Today’s devotion builds on the thoughts from Sunday’s Sermon – Week 2 of “Compelled – Living the Value of Unconditional Love” (LISTEN HERE).
The more I reflect on unconditional love, the more I realize that love around us and how we exhibit it easily becomes conditional. Unconditional love is hard to comprehend, hard to find and hard to exhibit.
Conditional love is a great threat to unconditional love.
This may seem like an obvious statement, as the two cannot coexist. Love will be either conditional or unconditional. The reason this is a great threat is twofold.
First, conditional love threatens the unconditional love of God.
God does not put conditions on his love.
“God so loved the world, that he gave his one and only Son…” (John 3:16) He did not wait for the world to meet certain criteria before he sent Jesus.
1 John 5:10 This is love: not that we loved God, but that he loved us and sent his Son as an atoning sacrifice for our sins.
Yet we individually and collectively can put conditions on God’s love…ones that aren’t even there, but we are so conditioned to conditional love we subconsciously operate in the reality that God’s love is conditional. What do I mean?
Have you ever used the phrase, “I don’t think God loves me?” I remember a guest from years ago who came to worship a few times and as we visited afterward she said, “I don’t think I am good enough for your church.” Inherent in each of us is the reality that we are not good enough for God’s love. In fact, this conclusion is accurate. We aren’t.
There is no difference, 23 for all have sinned and fall short of the glory of God,… (Romans 3:23)
What follows in our thought patterns is that we have to become good enough to receive the love of God. We recognize our performance is less than God’s perfection, but instead of receiving God’s love as an unconditional gift, we subconsciously feel like we need to earn it back. We measure how much we deserve God’s love by how well we perceive we are doing what God wants.
The result? We have added conditions to God’s love.

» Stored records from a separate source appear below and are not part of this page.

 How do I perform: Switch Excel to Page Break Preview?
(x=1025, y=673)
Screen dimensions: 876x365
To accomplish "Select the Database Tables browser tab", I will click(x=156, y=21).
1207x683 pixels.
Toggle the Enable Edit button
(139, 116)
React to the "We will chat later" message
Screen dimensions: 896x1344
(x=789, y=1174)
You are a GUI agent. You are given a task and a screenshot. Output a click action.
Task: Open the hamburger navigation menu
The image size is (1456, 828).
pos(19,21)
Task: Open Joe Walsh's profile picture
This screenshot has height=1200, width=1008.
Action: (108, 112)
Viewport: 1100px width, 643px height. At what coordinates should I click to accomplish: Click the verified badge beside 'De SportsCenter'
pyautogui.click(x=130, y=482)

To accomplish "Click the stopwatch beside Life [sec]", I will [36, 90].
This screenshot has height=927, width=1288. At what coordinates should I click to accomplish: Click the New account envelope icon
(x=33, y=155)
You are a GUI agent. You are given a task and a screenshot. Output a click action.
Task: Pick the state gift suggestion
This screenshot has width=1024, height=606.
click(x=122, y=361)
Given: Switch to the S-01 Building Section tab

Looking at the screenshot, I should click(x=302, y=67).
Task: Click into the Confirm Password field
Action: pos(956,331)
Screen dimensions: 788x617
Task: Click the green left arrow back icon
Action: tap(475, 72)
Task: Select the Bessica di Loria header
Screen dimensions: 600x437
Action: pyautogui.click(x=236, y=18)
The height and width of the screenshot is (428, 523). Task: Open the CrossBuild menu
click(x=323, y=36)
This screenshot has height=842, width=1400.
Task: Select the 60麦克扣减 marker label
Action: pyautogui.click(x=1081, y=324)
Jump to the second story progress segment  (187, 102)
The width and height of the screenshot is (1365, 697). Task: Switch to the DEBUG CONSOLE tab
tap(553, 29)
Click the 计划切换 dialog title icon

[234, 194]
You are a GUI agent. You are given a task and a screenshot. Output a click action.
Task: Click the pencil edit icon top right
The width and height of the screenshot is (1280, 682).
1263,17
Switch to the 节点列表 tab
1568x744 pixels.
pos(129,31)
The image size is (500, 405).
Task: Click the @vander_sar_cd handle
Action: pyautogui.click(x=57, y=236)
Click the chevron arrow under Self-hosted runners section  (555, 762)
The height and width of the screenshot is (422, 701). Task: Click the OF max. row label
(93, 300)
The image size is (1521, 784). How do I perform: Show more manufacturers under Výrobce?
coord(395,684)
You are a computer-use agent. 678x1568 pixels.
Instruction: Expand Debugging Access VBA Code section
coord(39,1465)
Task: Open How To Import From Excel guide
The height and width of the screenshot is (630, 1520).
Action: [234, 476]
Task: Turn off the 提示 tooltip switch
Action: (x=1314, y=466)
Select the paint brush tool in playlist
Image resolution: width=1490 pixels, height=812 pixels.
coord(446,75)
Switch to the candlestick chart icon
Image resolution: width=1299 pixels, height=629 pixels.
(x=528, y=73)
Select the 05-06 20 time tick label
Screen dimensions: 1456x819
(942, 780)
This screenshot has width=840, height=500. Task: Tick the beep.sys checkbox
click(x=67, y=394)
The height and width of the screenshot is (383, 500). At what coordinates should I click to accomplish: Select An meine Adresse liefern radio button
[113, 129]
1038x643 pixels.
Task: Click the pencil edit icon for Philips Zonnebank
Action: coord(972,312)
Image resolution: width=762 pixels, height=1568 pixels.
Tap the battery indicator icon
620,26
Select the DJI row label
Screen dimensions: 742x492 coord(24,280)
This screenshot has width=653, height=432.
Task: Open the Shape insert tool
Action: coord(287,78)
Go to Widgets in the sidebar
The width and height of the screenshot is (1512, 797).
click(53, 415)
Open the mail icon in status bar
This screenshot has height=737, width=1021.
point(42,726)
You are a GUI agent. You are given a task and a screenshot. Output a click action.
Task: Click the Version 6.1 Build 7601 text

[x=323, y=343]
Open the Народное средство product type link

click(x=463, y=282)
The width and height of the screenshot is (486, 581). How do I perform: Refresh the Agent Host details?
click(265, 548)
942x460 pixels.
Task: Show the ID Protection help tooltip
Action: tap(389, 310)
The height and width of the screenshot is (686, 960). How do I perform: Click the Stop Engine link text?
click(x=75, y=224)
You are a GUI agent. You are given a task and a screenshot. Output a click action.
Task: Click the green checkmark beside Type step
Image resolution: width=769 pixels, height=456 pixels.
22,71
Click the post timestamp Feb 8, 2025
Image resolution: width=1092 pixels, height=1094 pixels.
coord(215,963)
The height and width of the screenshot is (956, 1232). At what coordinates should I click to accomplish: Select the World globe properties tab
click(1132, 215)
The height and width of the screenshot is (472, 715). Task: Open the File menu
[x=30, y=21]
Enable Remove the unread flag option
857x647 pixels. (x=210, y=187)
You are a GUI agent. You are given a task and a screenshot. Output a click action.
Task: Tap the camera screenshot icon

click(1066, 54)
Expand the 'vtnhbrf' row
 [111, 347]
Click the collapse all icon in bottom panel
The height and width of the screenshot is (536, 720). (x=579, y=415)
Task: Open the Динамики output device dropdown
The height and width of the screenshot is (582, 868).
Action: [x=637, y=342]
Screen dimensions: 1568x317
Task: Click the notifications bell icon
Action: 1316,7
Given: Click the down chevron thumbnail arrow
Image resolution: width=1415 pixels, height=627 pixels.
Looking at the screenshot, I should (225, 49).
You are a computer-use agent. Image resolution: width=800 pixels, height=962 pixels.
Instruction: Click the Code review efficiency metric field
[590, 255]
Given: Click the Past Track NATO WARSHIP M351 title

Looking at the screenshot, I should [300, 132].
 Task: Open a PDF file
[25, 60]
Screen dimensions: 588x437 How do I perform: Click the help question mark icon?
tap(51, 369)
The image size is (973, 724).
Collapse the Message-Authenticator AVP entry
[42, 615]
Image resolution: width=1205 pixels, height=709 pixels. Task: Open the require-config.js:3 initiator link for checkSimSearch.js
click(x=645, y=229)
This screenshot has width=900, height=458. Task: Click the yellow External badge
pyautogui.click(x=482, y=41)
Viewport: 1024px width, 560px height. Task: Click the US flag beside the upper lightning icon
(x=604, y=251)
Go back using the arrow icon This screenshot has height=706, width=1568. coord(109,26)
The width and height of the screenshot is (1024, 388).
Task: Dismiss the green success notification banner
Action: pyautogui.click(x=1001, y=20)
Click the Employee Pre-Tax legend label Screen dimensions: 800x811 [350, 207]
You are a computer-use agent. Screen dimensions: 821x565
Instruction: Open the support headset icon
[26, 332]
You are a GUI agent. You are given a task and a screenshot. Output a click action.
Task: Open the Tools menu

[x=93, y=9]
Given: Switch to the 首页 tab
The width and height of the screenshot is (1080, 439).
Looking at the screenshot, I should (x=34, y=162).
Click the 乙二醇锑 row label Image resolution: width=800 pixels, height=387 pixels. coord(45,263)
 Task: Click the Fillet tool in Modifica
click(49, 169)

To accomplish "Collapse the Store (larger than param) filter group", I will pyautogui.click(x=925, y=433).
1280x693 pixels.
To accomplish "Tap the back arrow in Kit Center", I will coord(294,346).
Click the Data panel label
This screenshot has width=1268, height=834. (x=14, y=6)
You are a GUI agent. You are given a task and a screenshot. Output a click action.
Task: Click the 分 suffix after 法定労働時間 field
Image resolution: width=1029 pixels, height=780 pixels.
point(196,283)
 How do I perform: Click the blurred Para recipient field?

To take this one step further, we can begin to measure our performance against others and conclude either we are more deserving of God’s love than others, or we despair and feel we are less worthy of God’s love. The result of putting conditions on God’s love is either the mountain of pride (I deserve it.) or the pit of despair (I don’t deserve it.). Both are grave threats to the unconditional love God has chosen in Christ to give to us.
Luke 18:11 The Pharisee stood up and prayed about himself: ‘God, I thank you that I am not like other men—robbers, evildoers, adulterers—or even like this tax collector. 12 I fast twice a week and give a tenth of all I get.’
When I make God’s love conditional, I build Pharisaical pride in my heart and I miss the comfort God’s unconditional love truly gives.
God’s unconditional love is not based on my performance. It is based on his gracious choice to love me even though I do not always love him.
“This is love, not that we loved God, but that he loved us.”
Period.
Apply: How do you find yourself adding conditions to God’s love for you?
Prayer: Lord, thank you for showing your unconditional love for us in Christ. Forgive us when we put our own conditions on your love and work as though we can earn more of it. Lead us to receive and treasure the simple fact that your love is unconditional. AMEN.